La culture de la pomme de terre a connu une forte augmentation ces deux dernières années, notamment en France. En 2023, la superficie consacrée à la pomme de terre de consommation s'élevait à 154 000 hectares. Deux ans plus tard, elle atteignait 192 000 hectares, soit une augmentation de 38 000 hectares, ou un quart.
Première indication
Malgré les appels à une réduction drastique, la superficie cultivée semble diminuer moins fortement que prévu. Il est toutefois important de rappeler qu'il s'agit d'une première indication. L'année dernière, en avril, Agreste prévoyait une contraction de 1,4 %, alors qu'en réalité, la superficie cultivée a finalement augmenté de 20 000 hectares, soit 12,1 %.
D'après les estimations d'Agreste, la culture de la pomme de terre dans les deux principales régions productrices du nord-ouest, le Nord-Pas-de-Calais et la Picardie, ne recule que de 3 %. À l'extrême nord de la France, on prévoit une superficie de 61 000 hectares consacrée à la pomme de terre de consommation. En Picardie, ce chiffre s'élève à 53 600 hectares.
Agreste prévoit un recul plus marqué des surfaces cultivées en pommes de terre de consommation en Bretagne, et plus particulièrement dans les départements du Centre et de la Haute-Normandie. Une contraction d'environ 15 % est projetée dans ces régions. Au Centre, les surfaces devraient atteindre environ 14 000 hectares, et en Haute-Normandie, 12 000 hectares.
La culture de la pomme de terre féculente continue de décliner
D'après les premières estimations, la culture de la pomme de terre féculente continue de diminuer. Dans l'immédiat, Agreste vise une réduction de 3,9 % des surfaces cultivées, les ramenant à 10 377 hectares. Il y a quatre ans, cette surface s'élevait à 20 877 hectares. Ces dernières années, la culture de la pomme de terre de transformation a supplanté celle de la pomme de terre féculente.
Dans certaines régions de Haute-Normandie, la culture de la pomme de terre féculière est en pleine expansion. Une croissance de 14 % y est prévue, portant la superficie cultivée à près de 1 000 hectares. Cela ramènerait la production dans cette zone au niveau de 2022.

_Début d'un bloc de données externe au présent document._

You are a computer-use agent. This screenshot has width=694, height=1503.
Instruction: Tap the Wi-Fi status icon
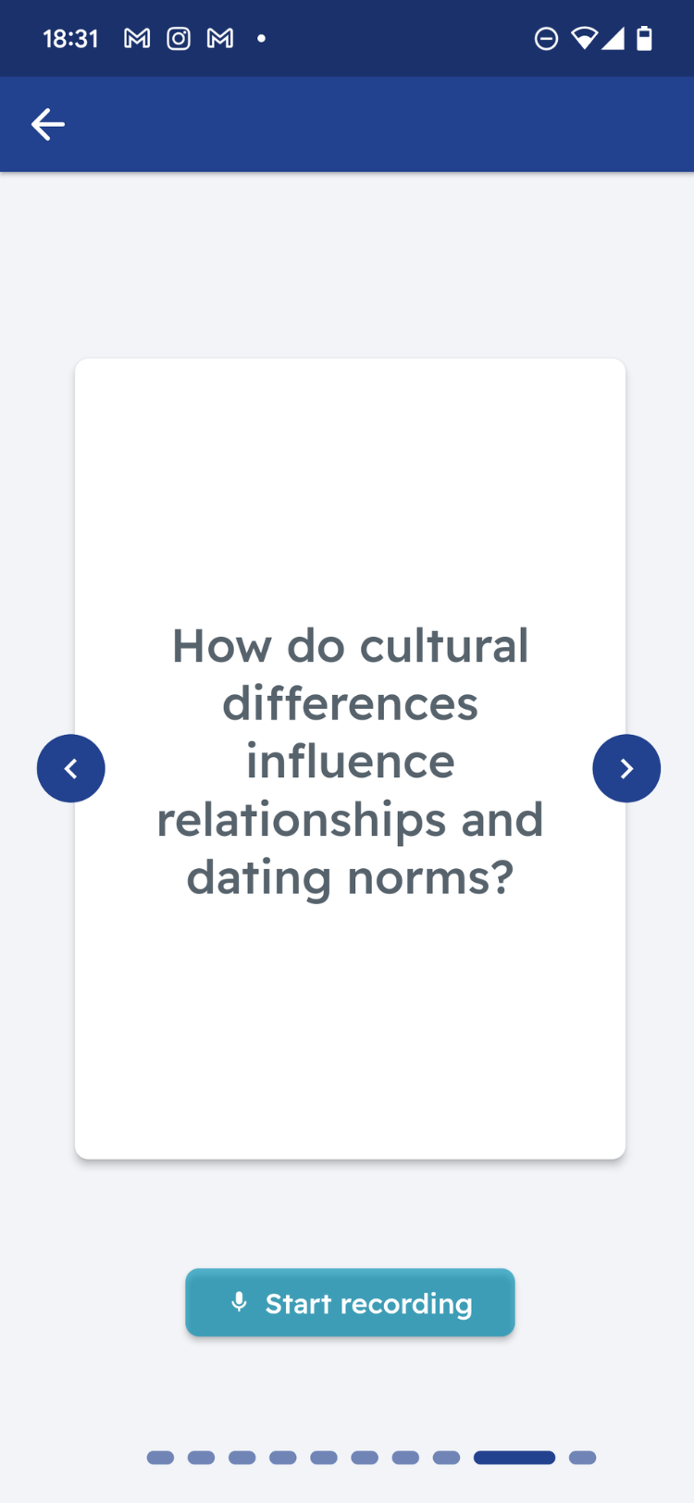pos(584,39)
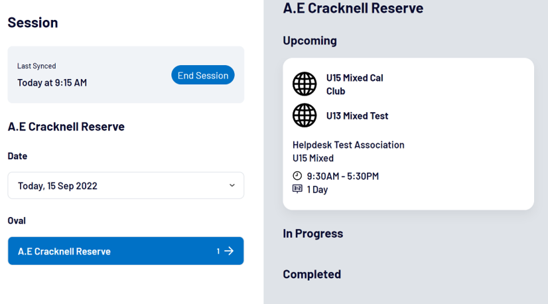The height and width of the screenshot is (304, 548).
Task: Select the U13 Mixed Test team name
Action: tap(357, 115)
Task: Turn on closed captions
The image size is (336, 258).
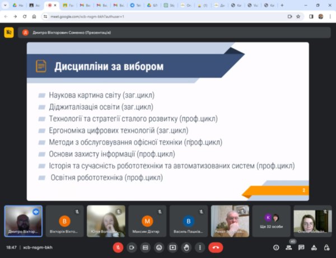Action: pos(146,247)
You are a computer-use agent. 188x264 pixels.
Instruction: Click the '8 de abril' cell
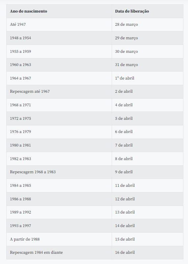coord(148,159)
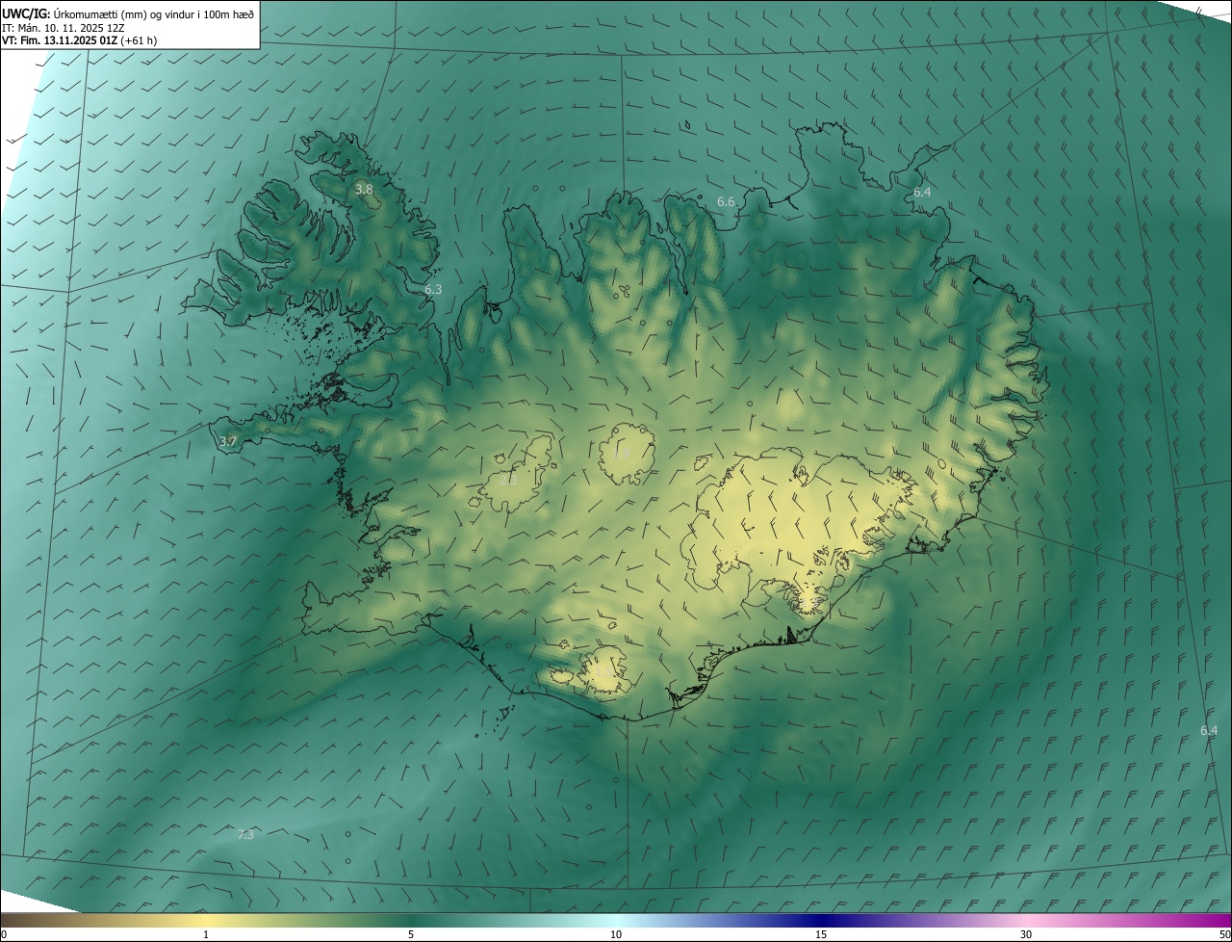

La pomme de terre féculière est principalement cultivée dans le nord-ouest de la France. En Picardie, une baisse de 5 % est attendue, pour atteindre 8 127 hectares. La culture est également en recul dans des proportions similaires dans le Pas-de-Calais.
Moins de betteraves à sucre
La culture de la betterave sucrière est également en recul en France. Selon les estimations d'Agreste, elle atteint une superficie de 379 124 hectares, soit 4,6 % de moins que l'an dernier et 5 % de moins que la moyenne quinquennale.